Don’t wish for a new party to end the Brexit mess. It will be a far-right one

Arron Banks and Nigel Farage
‘There are reports that Arron Banks and Nigel Farage are planning a new rightwing movement.’ Photograph: Matt Cardy/Getty Images

Is this the moment for a brave new party in Britain? Speculation has been building for a while, and now, noting that they have mashed politics into a sort of primordial ooze, some politicians are starting to wonder what might clamber out of it. Last week, the Liberal Democrat leader, Vince Cable, missed a key Brexit vote because he was in secret talks about how his party might assist a new one – claimed the Sunday Times (although he’s denied this). “I can’t see [how] the present system can be kept going”, he said. “In the new year, new groups may emerge.”

He may well be right. But evolution is an unpredictable thing, and the new group might not quite take the form he was thinking of. Here’s a clue: according to a You Gov/Times poll, the appetite in this country is not for a Lib Dem-friendly, centrist party, but a hard-right party of Brexit – something that appealed to 38% of those asked. Even more striking, perhaps, was the 24% who would like to see a far-right, explicitly anti-immigrant and anti-Islam party.

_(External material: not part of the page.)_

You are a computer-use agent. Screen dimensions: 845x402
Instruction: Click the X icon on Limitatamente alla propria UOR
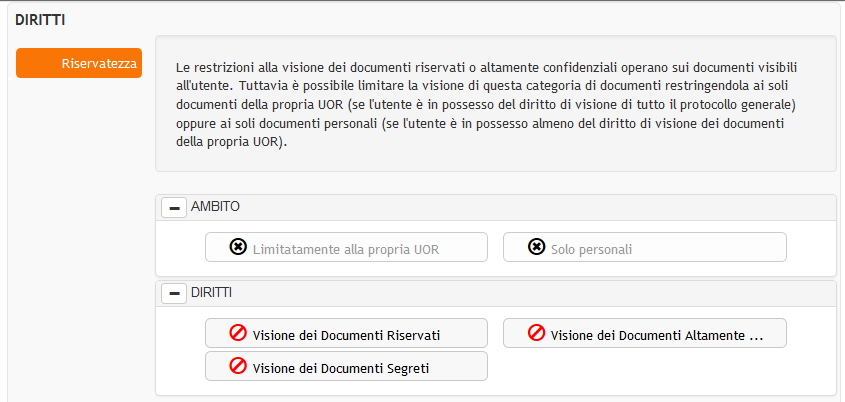[238, 247]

There are more signs for those who have been watching. Reports that Arron Banks and Nigel Farage are planning a new rightwing movement, and then reports that former Trump strategist Steve Bannon is involved in a similar-sounding venture in Europe, for which he may be planning to raise millions. Last weekend, a rally in Whitehall summoned a vast crowd of rightwingers from a hodgepodge of groups – online provocateurs, British Trump supporters and Free Tommy Robinson activists – all converging under a single ideology. If the people want a new rightwing party, you can be sure there are those equipped to give them one.

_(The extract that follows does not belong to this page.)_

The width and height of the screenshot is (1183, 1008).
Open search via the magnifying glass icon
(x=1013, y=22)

We’ve been complacent about the far right, we Brits, until now. We’ve seen Ukip’s display of fruitcakes rise and then fall again, and think that maybe that was it. We imagine perhaps that the English – unlike the Germans, the Italians, the French and the Americans – are too restrained and sensible (something to do with queueing?) to be whipped into a proper rightwing movement. We hope that Ukip – like the EDL, like Britain First – reached a sort of Kristall-ceiling, beyond which no movement would go. But we have been naive.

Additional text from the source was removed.